Décryptage de la Proposition Pluriannuelle de l'Energie
Transition énergétique : que contient vraiment la PPE3 publiée par le gouvernement ?
26 février 2026
Chères lectrices, chers lecteurs, un nouveau texte a été publié par le gouvernement, il y a quelques jours : la Programmation Pluriannuelle de l'Énergie (PPE3). Elle fixe le cap de notre politique énergétique pour les prochaines années. A l’instar de la Stratégie Nationale pour l’Alimentation, la Nutrition et le Climat (SNANC) dont je vous parlais il y a quelques jours, j’ai pris le temps de lire cette PPE (environ 200 pages) et je vous en propose une lecture claire.
D’abord, un peu de contexte.
La PPE est le document qui planifie notre production et notre consommation d’énergie : combien d’électricité nous allons utiliser, comment nous allons la produire et à quel rythme nous allons réduire notre dépendance aux énergies fossiles. C’est un outil essentiel pour donner de la visibilité aux collectivités, aux entreprises et aux citoyens.
La publication de cette PPE 3 était attendue et nécessaire. Nous avons besoin d’un cadre clair pour avancer : sans trajectoire lisible, il est difficile, pour ne pas dire impossible, d’investir, de planifier les infrastructures et de débattre sereinement des choix énergétiques. J’attendais donc sa publication avec impatience, et j’ai d’ores et déjà prévu que la commission du développement durable se joindre à celle des affaires économiques pour l’audition de Roland Lescure, ministre de l’Economie et de la Souveraineté énergétique en mars.
Le texte part d’un constat simple : si nous voulons moins dépendre du pétrole et du gaz, notamment importés, nous allons devoir électrifier davantage nos usages. Transports, chauffage, industrie : la demande en électricité va augmenter. Il faut donc adapter notre offre. Sur ce point, la PPE trace une direction cohérente : développer les énergies décarbonées et renforcer notre production électrique.

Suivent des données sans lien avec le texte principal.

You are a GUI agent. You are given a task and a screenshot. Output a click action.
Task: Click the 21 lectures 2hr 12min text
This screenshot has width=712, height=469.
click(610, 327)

C’est un enjeu majeur de souveraineté énergétique, dont je vous parle souvent, pour mieux maîtriser nos approvisionnements et nos prix.
C’est pourquoi je trouve que ce texte va dans le bon sens : au vu du contexte géopolitique dans lequel nous nous trouvons, produire notre propre énergie, et mieux en maîtriser les coûts est essentiel ! Mais je pense que nous ne pouvons pas nous contenter d’avancer trop lentement. La transition électrique est au cœur de notre stratégie climatique. Il faudra sans doute aller plus vite, tout en tenant compte des contraintes industrielles et territoriales. C’est d’ailleurs ce que le texte prévoit, avec une réévaluation en 2028.
Cet enjeu se pose très concrètement dans nos territoires, et le projet d’éolienne en baie de Morlaix l’illustre parfaitement. J’aimerais en parler un instant.
Je ne suis pas opposée à ce projet par principe. Produire une électricité décarbonée en mer peut contribuer à renforcer notre souveraineté énergétique. Si nous voulons sortir des énergies fossiles, nous devons aussi augmenter notre production d’électricité.
Mais cela ne peut pas se faire sans les habitants.
Un tel projet doit être construit avec le territoire : élus locaux, riverains, pêcheurs, acteurs économiques. L’objectif doit être clair : limiter au maximum les nuisances et trouver les meilleurs équilibres possibles. La transition énergétique ne peut réussir que si elle est comprise et partagée.
La PPE 3 fixe un cadre. C’est une étape indispensable. Mais elle n’est qu’un point de départ. Sa réussite dépendra de sa traduction concrète dans les lois, les investissements et les projets locaux.
Nous avons besoin d’une politique énergétique à la fois ambitieuse et respectueuse des territoires.
Ambitieuse pour sortir réellement des énergies fossiles.
Respectueuse pour associer celles et ceux qui vivent là où les projets s’implantent.